To me this is completely unrelated to the quality of the PRNG, because security is explicitly a non-goal of the design. A general-purpose non-cryptographically secure PRNG is evaluated primarily on speed and uniformity of output. Any other qualities can certainly be interesting, but they're orthogonal to (how I would evaluate) quality.
Right: put differently, why would you bother to select among the insecure RNGs an RNG whose "seed" was "harder" to recover?

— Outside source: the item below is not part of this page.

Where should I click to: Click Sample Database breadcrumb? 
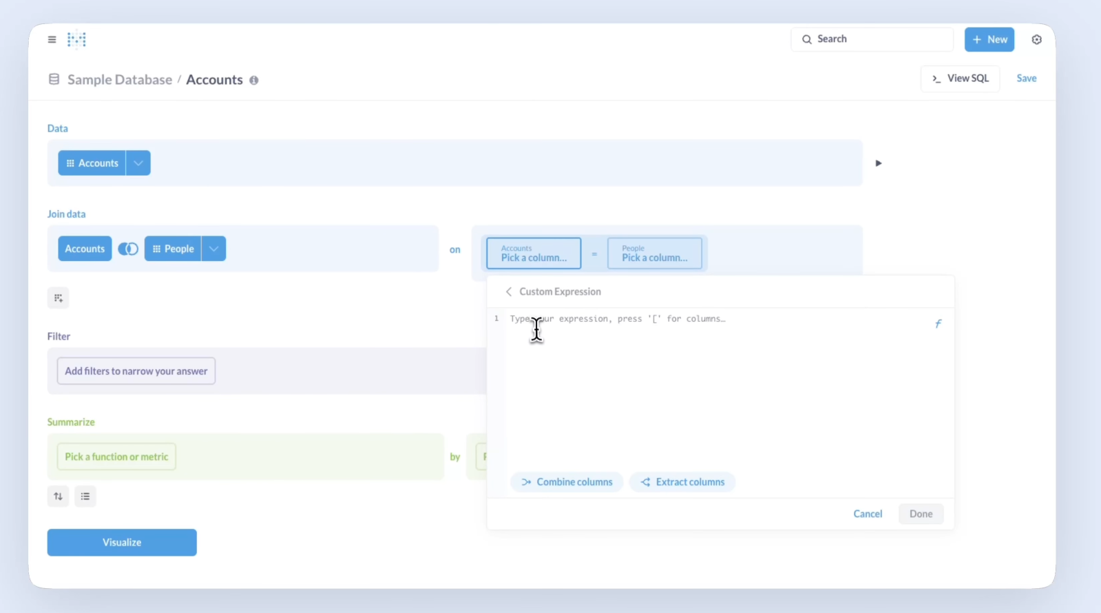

What beneficial property would that provide your system?
CSPRNGs have all of the desirable properties for the output.
All else being equal, I don't think it is possible for a trivially reversible generator to have better statistical properties than a generator whose output behaves more like a CSPRNG.
It can definitely be good enough and or faster, though.
Right, I think defaulting to a CSPRNG is a pretty sane decision, and you'd know if you had need of a non-CSPRNG RNG. But what does that say about the choice between PCG and xorshiro?
Defaulting to a CSPRNG pre-seeded with system randomness is not a bad choice per se(especially given many users don't know they need one) but current ones are much slower than the RNGs we are discussing.
If you're going to provide a non-CS one for general simulation purposes, you probably want the one that is the closest to indistinguishable from random data as you can without compromising performance, though.
Some people will have more than enough with a traditional LCG(MC isn't even using RNGs anymore) but others may be using more of the output in semantically relevant ways where it won't work.
If Xoshiro's state can be trivially recovered from a short span of the output, there is a local bias right there that PractRand lets through but that your application could accidentally uncover.
The choice is: Are the performance gains enough to justify that risk?
Why does it matter if the state can be trivially recovered? What does that have to do with the applications in which these generators are actually used? If the word "risk" applies to your situation, you can't use either xorshiro or PCG.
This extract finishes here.